Deleting table content using sql:
Deleting content of one table:
TRUNCATE table_name;
DELETE FROM table_name;
Deleting content of all named tables:
TRUNCATE table_a, table_b, …, table_z;
Deleting content of named tables and tables that reference to them (I will explain it in more details later in this answer):
TRUNCATE table_a, table_b CASCADE;
Deleting table content using pgAdmin:
Deleting content of one table:
Right click on the table -> Truncate
Deleting content of table and tables that reference to it:
Right click on the table -> Truncate Cascaded
Difference between delete and truncate:
From the documentation:
DELETE deletes rows that satisfy the WHERE clause from the specified
table. If the WHERE clause is absent, the effect is to delete all rows
in the table.
http://www.postgresql.org/docs/9.3/static/sql-delete.html
TRUNCATE is a PostgreSQL extension that provides a faster mechanism to
remove all rows from a table. TRUNCATE quickly removes all rows from a
set of tables. It has the same effect as an unqualified DELETE on each
table, but since it does not actually scan the tables it is faster.

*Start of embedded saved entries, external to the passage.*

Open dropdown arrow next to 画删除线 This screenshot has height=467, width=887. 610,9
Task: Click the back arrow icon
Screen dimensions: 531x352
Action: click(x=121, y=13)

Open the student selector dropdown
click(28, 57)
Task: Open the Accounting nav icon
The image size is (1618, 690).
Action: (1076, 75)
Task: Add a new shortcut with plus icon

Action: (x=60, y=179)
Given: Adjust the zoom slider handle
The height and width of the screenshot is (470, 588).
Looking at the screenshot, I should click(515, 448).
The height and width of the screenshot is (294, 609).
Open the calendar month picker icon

Furthermore, it reclaims disk space immediately, rather than requiring
a subsequent VACUUM operation. This is most useful on large tables.
http://www.postgresql.org/docs/9.1/static/sql-truncate.html
Working with table that is referenced from other table:
When you have database that has more than one table the tables have probably relationship.
As an example there are three tables:
create table customers (
customer_id int not null,
name varchar(20),
surname varchar(30),
constraint pk_customer primary key (customer_id)
);
create table orders (
order_id int not null,
number int not null,
customer_id int not null,
constraint pk_order primary key (order_id),
constraint fk_customer foreign key (customer_id) references customers(customer_id)
);
create table loyalty_cards (
card_id int not null,
card_number varchar(10) not null,
customer_id int not null,
constraint pk_card primary key (card_id),
constraint fk_customer foreign key (customer_id) references customers(customer_id)
);
And some prepared data for these tables:
insert into customers values (1, 'John', 'Smith');
insert into orders values
(10, 1000, 1),
(11, 1009, 1),
(12, 1010, 1);
insert into loyalty_cards values (100, 'A123456789', 1);
Table orders references table customers and table loyalty_cards references table customers. When you try to TRUNCATE / DELETE FROM the table that is referenced by other table/s (the other table/s has foreign key constraint to the named table) you get an error. To delete content from all three tables you have to name all these tables (the order is not important)
TRUNCATE customers, loyalty_cards, orders;
or just the table that is referenced with CASCADE key word (you can name more tables than just one)
TRUNCATE customers CASCADE;
The same applies for pgAdmin. Right click on customers table and choose Truncate Cascaded.
For small tables DELETE is often faster and needs less aggressive locking (important for concurrent load):
DELETE FROM tbl;
With no WHERE condition.
For medium or bigger tables, go with TRUNCATE, like #Greg posted:
TRUNCATE tbl;
Hard to pin down the line between "small" and "big", as that depends on many variables. You'll have to test in your installation.
I found a very easy and fast way for everyone who might use a tool like DBeaver:
You just need to select all the tables that you want to truncate (SHIFT + click or CTRL + click) then right click
And if you have foreign keys, select also CASCADE option on Settings panel. Start and that's all it takes!